NEW YORK (PRWEB) October 25, 2019
On October 25, 2019, will be the the first time the President will be visiting a Historical Black College/University (HBCU) during his Presidency. He will be giving the keynote address at Benedict College in South Carolina at a Bipartisan Criminal Justice Reform Event with the Presidential hopefuls. Author Dawn Simmons, 60 South Carolina incarcerated co-authors and family members are requesting a conversation with President Trump and the BiPartisan Committee in an attempt to affect any meaningful Criminal Justice and Prison Reform.
Since 2013, Dawn Simmons, an African American Female Republican from Harlem and previous NYC Council candidate, has researched and written the book “Letters To Our Sons” with over 80 prisoners and ex-prisoners, law enforcement and advocacy groups.

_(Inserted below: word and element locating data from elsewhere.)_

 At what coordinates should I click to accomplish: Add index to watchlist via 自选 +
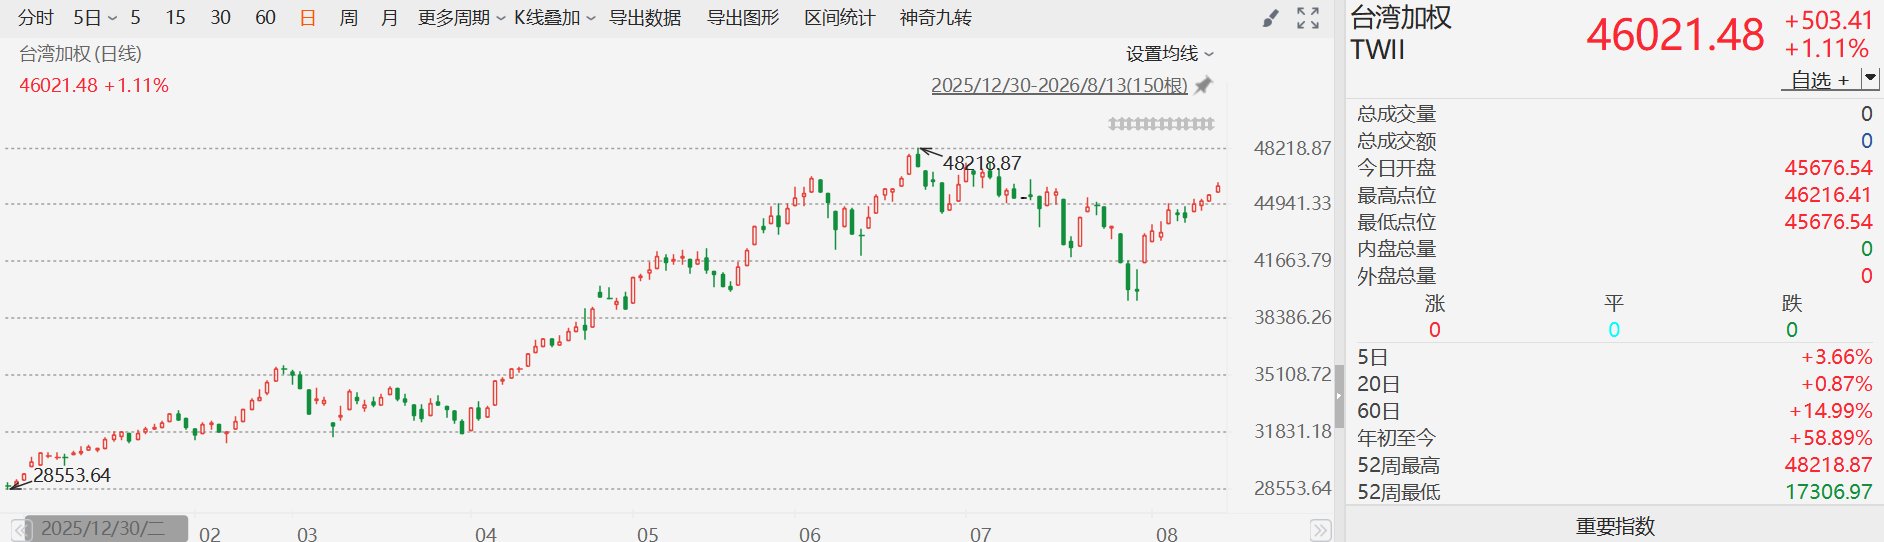pyautogui.click(x=1819, y=80)
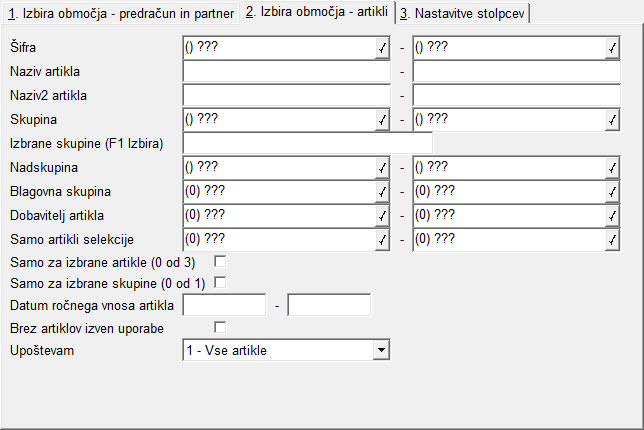Click lookup checkmark in second Nadskupina field

click(612, 168)
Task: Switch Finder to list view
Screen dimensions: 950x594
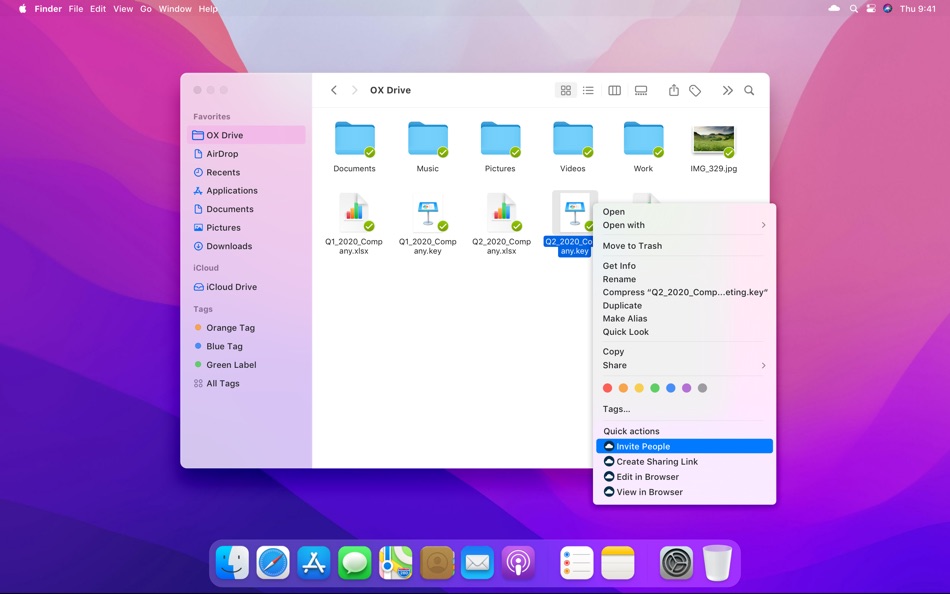Action: tap(588, 91)
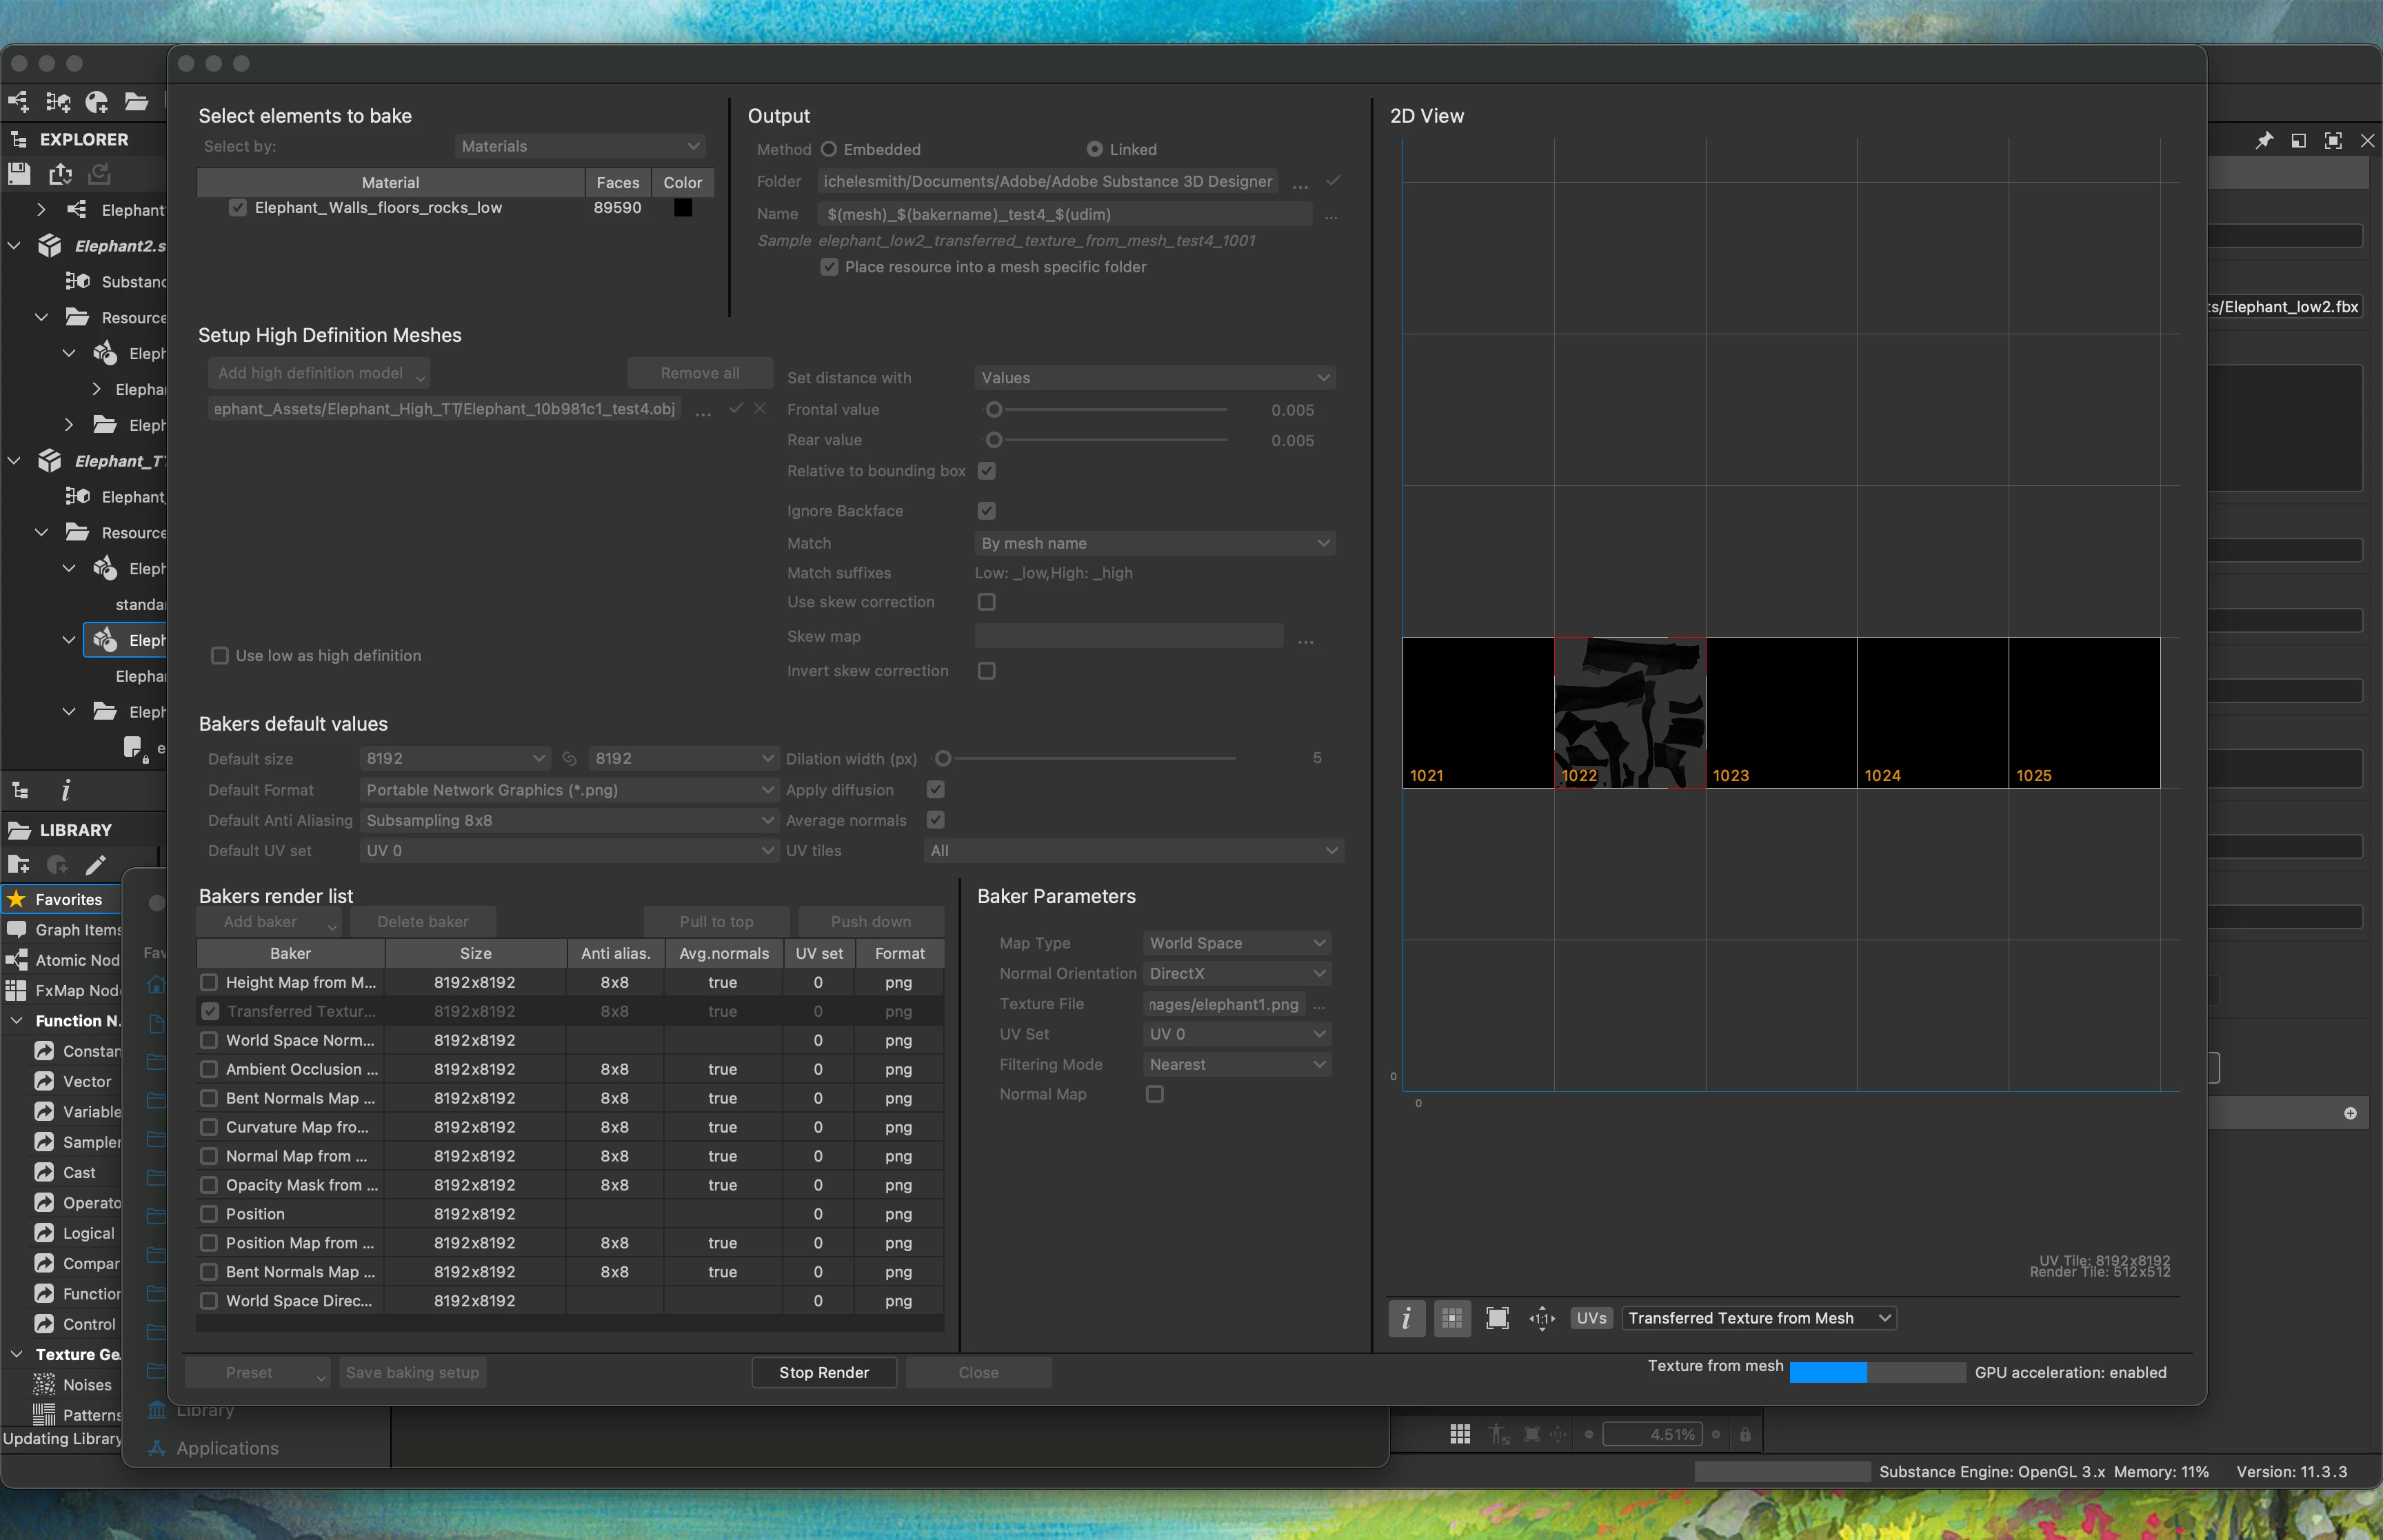
Task: Click the save floppy disk icon in Explorer
Action: point(19,173)
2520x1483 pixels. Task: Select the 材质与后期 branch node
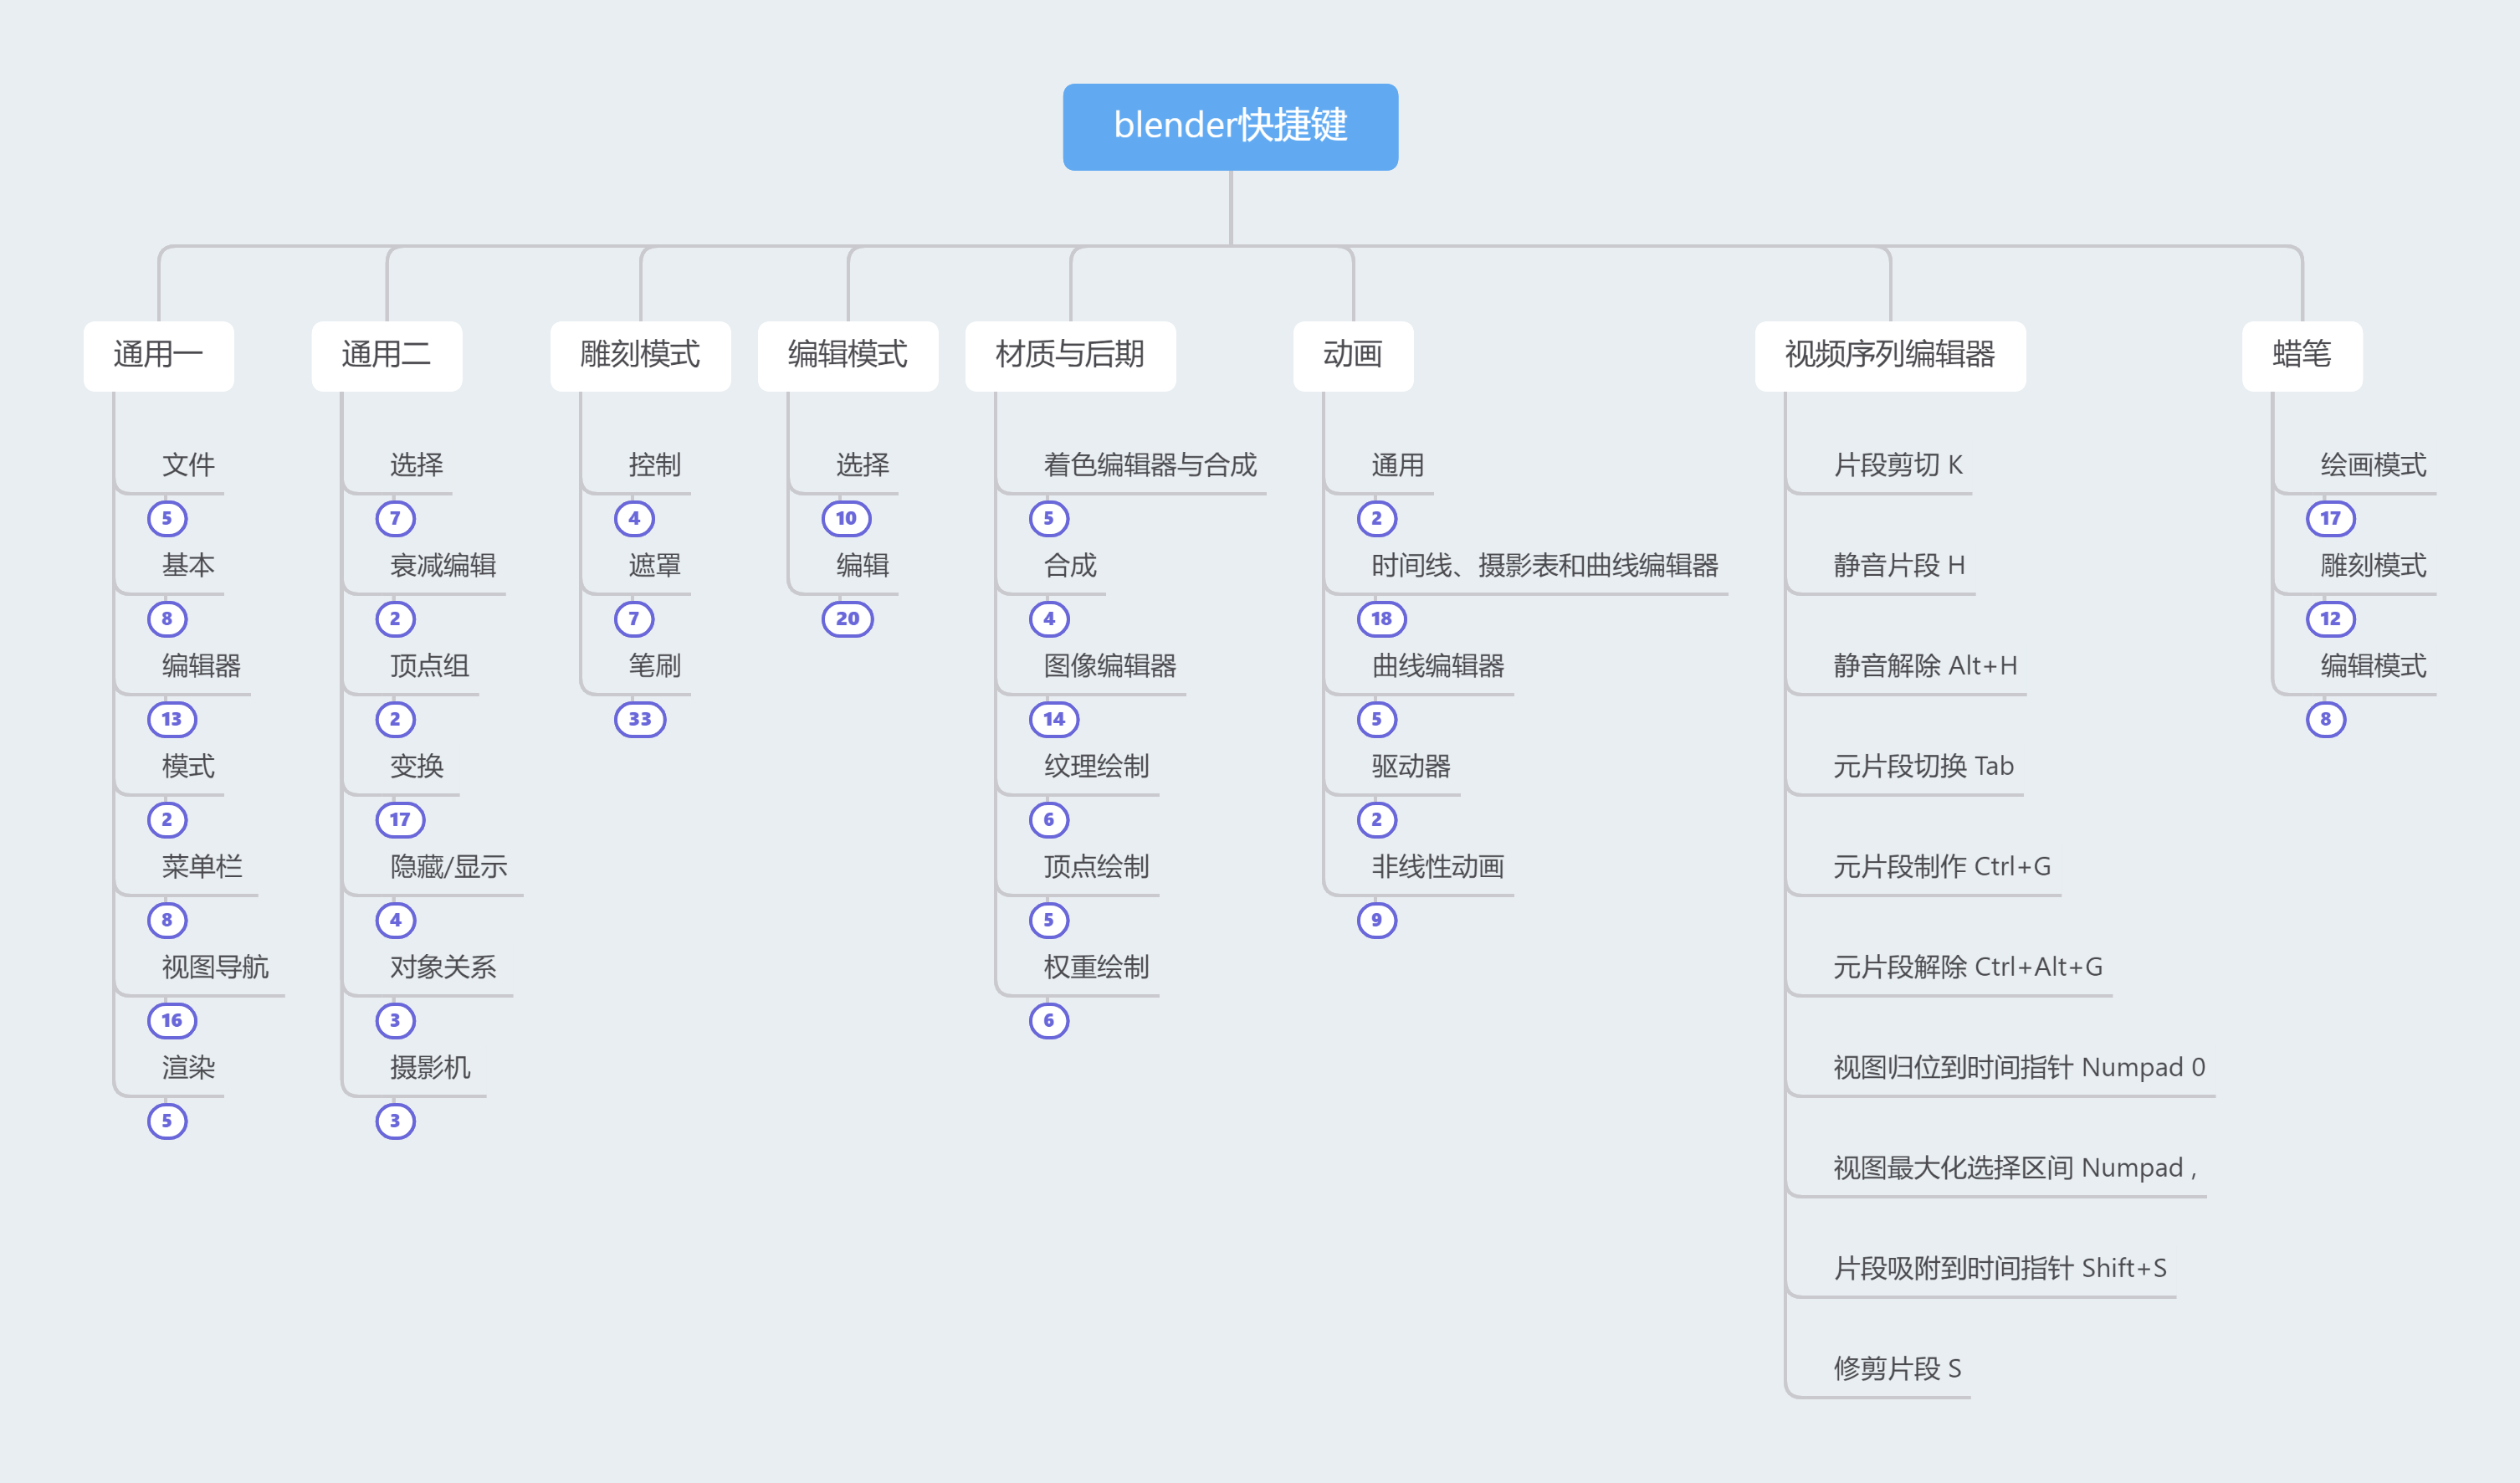[1069, 355]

She has addressed the South Carolina Statehouse on this issue as well as the Truth in Sentencing law where SC prisoners must complete a minimum of 85% of their sentence. As well as the bloody Lee Correctional Institution riots where seven (7) prisoners were killed and twenty-two (22) injured due to short-staffing. In November 2018, Ms. Simmons was invited as a guest to the Criminal Justice Reform Summit in Los Angeles 2018.
Currently, the video podcast series, FromWithinSeries.com, based off her book, serves as an invaluable tool to deter youth from a life of crime and shares actual experiences of solitary confinement, mass incarceration, recidivism, current prison conditions from those that have lived and worked in prisons.
- WATCH THE TRAILER: https://www.fromwithinseries.com/sctrailer
By meeting with Ms. Simmons, some of the state prisoners in the South Carolina Department of Corrections (SCDC) and their loved ones, it would not only show the world just how committed and serious President Trump and the BiPartisan Committee is about meaningful prison reform on the state level (although he may not have jurisdiction at the state level, he may have influence), but will greatly assist in creating laws that address the issues of those that have been incarcerated and reduce recidivism. How can we make this happen Mr. President?